The shopping center is Woodland Plaza in Glendale, and the sign is a monument type that lists the center’s tenants. Because the other Woodland Plaza parcels—a total of four—are operated by a different owner, a dispute soon arose over use of the sign.
That dispute came to a head when the owner of the single parcel demanded use of the sign. Discussions between the two owners followed, but without resolution. The single-parcel owner then sued, alleging breach of contract, breach of good faith and fair dealing, and unjust enrichment.
Among other claims, the owner of the single parcel argued that he has sole authority and control over the sign and that the owner of the other parcels has been interfering with that autonomy.
In response, the owner of the other parcels contended that his opponent is not the successor to the previous owner’s rights regarding the sign. He added that the sign provisions in the agreement with the previous owner of the property applied only to him, the previous owner, and not the new owner.
========
[Given request 1]
In the entries, swap "Fighters" for "Players" in the lines between the one holding "Click the Fighters column header" and the one holding "[x=331, y=99]", inclusive, and reproduce only those lines with everything else unchanged.
The passage about the sign dispute and the entries below it are unrelated material.

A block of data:
========
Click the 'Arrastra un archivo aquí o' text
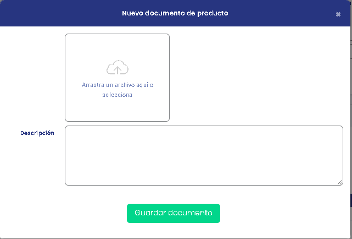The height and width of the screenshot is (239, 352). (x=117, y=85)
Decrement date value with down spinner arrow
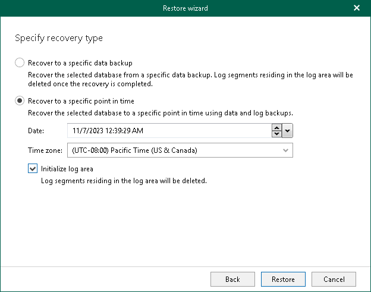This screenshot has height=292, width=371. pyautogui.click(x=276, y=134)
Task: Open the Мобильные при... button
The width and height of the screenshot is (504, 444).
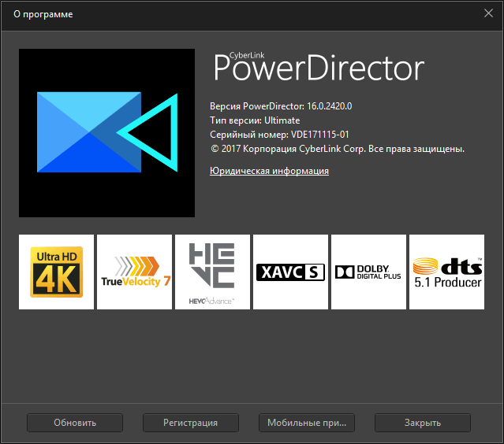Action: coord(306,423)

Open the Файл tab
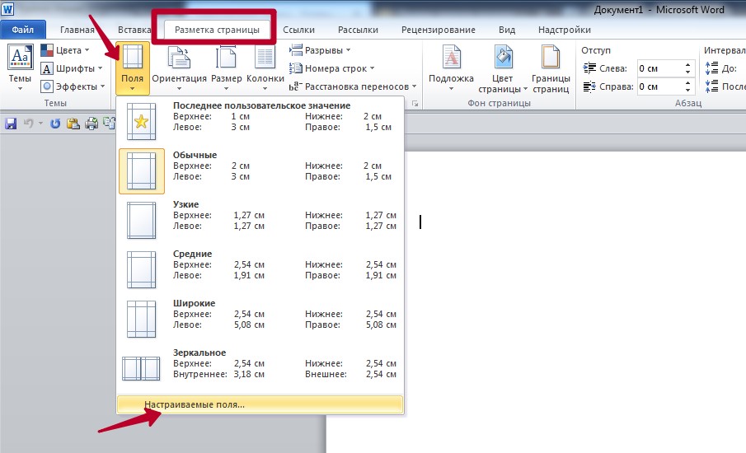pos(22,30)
========
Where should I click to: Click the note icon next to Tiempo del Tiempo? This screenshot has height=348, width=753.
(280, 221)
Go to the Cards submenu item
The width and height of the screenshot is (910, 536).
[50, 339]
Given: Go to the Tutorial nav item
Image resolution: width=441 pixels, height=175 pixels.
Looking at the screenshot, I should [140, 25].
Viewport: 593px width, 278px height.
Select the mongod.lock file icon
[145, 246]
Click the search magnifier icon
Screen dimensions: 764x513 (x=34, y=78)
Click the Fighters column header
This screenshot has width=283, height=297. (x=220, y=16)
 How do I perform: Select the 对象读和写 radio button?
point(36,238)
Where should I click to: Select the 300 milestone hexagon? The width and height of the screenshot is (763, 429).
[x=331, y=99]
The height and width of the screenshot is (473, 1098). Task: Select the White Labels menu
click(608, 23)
========
[Given request 2]
From the passage about the sign dispute, copy the text between "That dispute came" and "and unjust enrichment.", inclusive, word for word.

[Response 1]
Click the Players column header
This screenshot has width=283, height=297. (x=220, y=16)
 How do I perform: Select the 对象读和写 radio button?
point(36,238)
Where should I click to: Select the 300 milestone hexagon? The width and height of the screenshot is (763, 429).
[x=331, y=99]

[Response 2]
That dispute came to a head when the owner of the single parcel demanded use of the sign. Discussions between the two owners followed, but without resolution. The single-parcel owner then sued, alleging breach of contract, breach of good faith and fair dealing, and unjust enrichment.